_What needs to be done_
Please copy the material from the line with "トップ (37, 89)" to the line with "8 марта, 2013г. 23:16:47 (107, 1039)", both included. Scale each coordinate in the answers by 0.7 and round it to a whole number, rounding halves up, and keep every other line and number unchanged.

──────── Supplied information

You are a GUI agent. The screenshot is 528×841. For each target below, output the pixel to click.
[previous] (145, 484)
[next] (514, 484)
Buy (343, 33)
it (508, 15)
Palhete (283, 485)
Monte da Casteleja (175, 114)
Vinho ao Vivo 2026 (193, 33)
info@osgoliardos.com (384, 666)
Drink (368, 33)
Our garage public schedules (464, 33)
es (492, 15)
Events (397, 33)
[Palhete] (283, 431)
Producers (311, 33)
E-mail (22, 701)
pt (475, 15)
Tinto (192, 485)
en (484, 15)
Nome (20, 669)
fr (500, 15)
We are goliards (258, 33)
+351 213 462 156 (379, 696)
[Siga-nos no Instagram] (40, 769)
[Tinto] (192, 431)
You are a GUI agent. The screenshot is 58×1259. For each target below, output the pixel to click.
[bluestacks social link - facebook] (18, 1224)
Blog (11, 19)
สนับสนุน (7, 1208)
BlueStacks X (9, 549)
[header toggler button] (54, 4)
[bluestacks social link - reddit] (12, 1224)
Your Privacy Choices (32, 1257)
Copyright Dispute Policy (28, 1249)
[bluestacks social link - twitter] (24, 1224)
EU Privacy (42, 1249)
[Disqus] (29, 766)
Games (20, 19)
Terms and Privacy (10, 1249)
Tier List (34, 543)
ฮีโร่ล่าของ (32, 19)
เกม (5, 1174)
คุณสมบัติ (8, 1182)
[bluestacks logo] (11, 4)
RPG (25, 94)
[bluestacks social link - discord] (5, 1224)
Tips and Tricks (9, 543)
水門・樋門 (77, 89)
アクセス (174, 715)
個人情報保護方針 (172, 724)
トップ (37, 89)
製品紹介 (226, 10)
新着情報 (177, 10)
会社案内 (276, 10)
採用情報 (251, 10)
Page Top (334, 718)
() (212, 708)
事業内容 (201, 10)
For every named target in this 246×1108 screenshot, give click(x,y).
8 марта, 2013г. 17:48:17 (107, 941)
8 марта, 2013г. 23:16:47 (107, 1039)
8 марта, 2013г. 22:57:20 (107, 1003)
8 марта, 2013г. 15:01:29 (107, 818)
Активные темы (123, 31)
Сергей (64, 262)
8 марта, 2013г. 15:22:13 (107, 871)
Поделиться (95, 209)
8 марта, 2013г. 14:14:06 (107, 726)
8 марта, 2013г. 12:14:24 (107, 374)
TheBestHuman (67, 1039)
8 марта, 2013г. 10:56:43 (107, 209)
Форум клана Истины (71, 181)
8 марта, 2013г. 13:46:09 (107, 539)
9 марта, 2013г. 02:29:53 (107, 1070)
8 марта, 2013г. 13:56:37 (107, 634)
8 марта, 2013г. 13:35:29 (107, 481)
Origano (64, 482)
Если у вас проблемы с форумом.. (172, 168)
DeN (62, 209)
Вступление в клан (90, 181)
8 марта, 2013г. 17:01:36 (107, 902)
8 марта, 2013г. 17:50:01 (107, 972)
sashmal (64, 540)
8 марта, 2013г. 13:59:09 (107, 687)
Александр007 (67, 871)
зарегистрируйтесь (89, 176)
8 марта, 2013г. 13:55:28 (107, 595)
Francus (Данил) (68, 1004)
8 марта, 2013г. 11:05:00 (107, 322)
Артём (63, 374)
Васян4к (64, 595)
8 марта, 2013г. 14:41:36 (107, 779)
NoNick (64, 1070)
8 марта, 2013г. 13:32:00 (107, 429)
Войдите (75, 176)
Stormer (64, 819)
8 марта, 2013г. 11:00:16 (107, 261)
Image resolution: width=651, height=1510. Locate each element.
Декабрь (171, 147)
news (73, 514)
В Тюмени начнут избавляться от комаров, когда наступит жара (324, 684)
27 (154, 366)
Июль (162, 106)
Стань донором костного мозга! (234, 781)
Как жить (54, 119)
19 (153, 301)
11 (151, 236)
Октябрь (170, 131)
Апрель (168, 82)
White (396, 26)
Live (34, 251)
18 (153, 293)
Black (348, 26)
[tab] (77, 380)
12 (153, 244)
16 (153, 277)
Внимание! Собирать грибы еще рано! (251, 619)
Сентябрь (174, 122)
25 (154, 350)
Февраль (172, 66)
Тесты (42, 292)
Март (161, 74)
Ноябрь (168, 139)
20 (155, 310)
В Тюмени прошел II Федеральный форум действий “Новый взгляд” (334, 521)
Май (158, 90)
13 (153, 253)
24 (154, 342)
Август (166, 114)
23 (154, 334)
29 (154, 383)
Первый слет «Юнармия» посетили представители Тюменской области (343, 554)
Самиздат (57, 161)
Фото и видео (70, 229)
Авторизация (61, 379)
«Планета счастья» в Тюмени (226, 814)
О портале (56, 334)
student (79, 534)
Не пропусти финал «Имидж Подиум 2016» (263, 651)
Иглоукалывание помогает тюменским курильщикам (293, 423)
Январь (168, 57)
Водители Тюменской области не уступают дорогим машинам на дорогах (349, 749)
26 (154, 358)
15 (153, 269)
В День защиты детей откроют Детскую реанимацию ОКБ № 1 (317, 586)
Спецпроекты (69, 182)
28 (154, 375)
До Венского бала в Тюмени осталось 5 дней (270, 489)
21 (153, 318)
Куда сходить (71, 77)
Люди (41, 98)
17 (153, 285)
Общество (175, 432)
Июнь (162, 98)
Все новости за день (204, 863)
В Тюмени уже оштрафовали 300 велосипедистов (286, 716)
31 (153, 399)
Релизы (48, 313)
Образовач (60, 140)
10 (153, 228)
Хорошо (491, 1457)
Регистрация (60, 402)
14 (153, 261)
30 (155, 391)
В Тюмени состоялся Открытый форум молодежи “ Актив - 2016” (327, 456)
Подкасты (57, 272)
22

────────────────

_Output for this exercise_
トップ (26, 62)
製品紹介 (158, 7)
新着情報 (124, 7)
会社案内 (193, 7)
採用情報 (176, 7)
Page Top (234, 503)
() (148, 496)
事業内容 (141, 7)
For every named target in this 246×1108 screenshot, give click(x,y).
8 марта, 2013г. 17:48:17 (75, 659)
8 марта, 2013г. 23:16:47 (75, 727)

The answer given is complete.